C. § 25a Abs. 1 Alt. 1 HSOG gilt bis zu einer Neuregelung, längstens bis zum 30. September 2023 fort. Angesichts der Bedeutung, die der Gesetzgeber der Befugnis für die staatliche Aufgabenwahrnehmung beimessen darf, und wegen ihrer Bedeutung für die hessische Polizeipraxis ist eine befristete Fortgeltung eher hinzunehmen als eine Nichtigerklärung.
Die befristete Anordnung der Fortgeltung bedarf mit Blick auf die betroffenen Grundrechte jedoch einschränkender Maßgaben, die eine Neuregelung durch den Gesetzgeber aber nicht präjudizieren.
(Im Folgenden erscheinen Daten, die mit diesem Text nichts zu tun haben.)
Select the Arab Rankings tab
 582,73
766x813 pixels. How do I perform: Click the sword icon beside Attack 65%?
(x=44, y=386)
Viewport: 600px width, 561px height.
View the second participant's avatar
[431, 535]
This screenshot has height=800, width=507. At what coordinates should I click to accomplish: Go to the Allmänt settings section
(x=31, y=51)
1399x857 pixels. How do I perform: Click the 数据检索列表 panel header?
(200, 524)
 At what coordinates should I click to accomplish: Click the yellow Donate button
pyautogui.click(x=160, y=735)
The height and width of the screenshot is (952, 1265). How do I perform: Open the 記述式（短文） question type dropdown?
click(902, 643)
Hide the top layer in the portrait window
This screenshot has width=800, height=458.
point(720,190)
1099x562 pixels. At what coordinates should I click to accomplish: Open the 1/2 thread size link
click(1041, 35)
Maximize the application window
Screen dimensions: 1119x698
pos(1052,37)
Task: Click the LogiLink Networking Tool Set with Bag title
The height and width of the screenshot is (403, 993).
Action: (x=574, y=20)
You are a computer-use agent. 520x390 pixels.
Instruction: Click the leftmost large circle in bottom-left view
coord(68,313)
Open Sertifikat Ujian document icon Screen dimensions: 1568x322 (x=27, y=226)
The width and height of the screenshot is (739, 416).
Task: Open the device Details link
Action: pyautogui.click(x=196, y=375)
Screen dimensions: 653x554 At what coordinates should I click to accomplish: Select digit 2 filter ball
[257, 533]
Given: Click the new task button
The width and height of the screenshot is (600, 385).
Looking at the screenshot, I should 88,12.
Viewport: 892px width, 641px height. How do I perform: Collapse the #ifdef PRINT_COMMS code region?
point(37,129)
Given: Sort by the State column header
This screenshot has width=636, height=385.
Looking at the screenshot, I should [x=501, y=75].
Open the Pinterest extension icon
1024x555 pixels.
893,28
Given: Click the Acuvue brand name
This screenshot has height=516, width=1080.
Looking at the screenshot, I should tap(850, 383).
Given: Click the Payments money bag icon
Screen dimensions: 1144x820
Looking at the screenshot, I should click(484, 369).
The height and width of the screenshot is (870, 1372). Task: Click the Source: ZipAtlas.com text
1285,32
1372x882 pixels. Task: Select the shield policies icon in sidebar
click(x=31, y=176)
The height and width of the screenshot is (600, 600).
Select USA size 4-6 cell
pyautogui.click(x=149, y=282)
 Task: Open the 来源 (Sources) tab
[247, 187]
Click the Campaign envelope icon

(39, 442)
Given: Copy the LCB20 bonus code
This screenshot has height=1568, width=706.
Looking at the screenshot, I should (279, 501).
Unter Zugrundelegung des in der hessischen Praxis gewählten Konzepts wird angeordnet, dass von der Befugnis des § 25a Abs. 1 Alt. 1 HSOG nur Gebrauch gemacht werden darf, wenn bestimmte, genügend konkretisierte Tatsachen den Verdacht begründen, dass eine besonders schwere Straftat im Sinne von § 100b Absatz 2 StPO begangen wurde und aufgrund der konkreten Umstände eines solchen im Einzelfall bestehenden Tatverdachts für die Zukunft mit weiteren, gleichgelagerten Straftaten zu rechnen ist, die Leib, Leben oder den Bestand oder die Sicherheit des Bundes oder eines Landes gefährden, wenn das Vorliegen dieser Voraussetzungen und die konkrete Eignung der verwendeten Daten zur Verhütung der zu erwartenden Straftat durch eigenständig auszuformulierende Erläuterung begründet wird und wenn sichergestellt ist, dass keine Informationen in die Datenanalyse einbezogen werden, die aus Wohnraumüberwachung, Online-Durchsuchung, Telekommunikationsüberwachung, Verkehrsdatenabfrage, länger andauernder Observation, unter Einsatz von verdeckt ermittelnden Personen oder Vertrauenspersonen oder aus vergleichbar schwerwiegenden Eingriffen in die informationelle Selbstbestimmung gewonnen wurden.
§ 49 Abs. 1 Alt. 1 HmbPolDVG ist nichtig. Es sind keine Umstände ersichtlich, die eine befristete Fortgeltungsanordnung erforderten und rechtfertigten.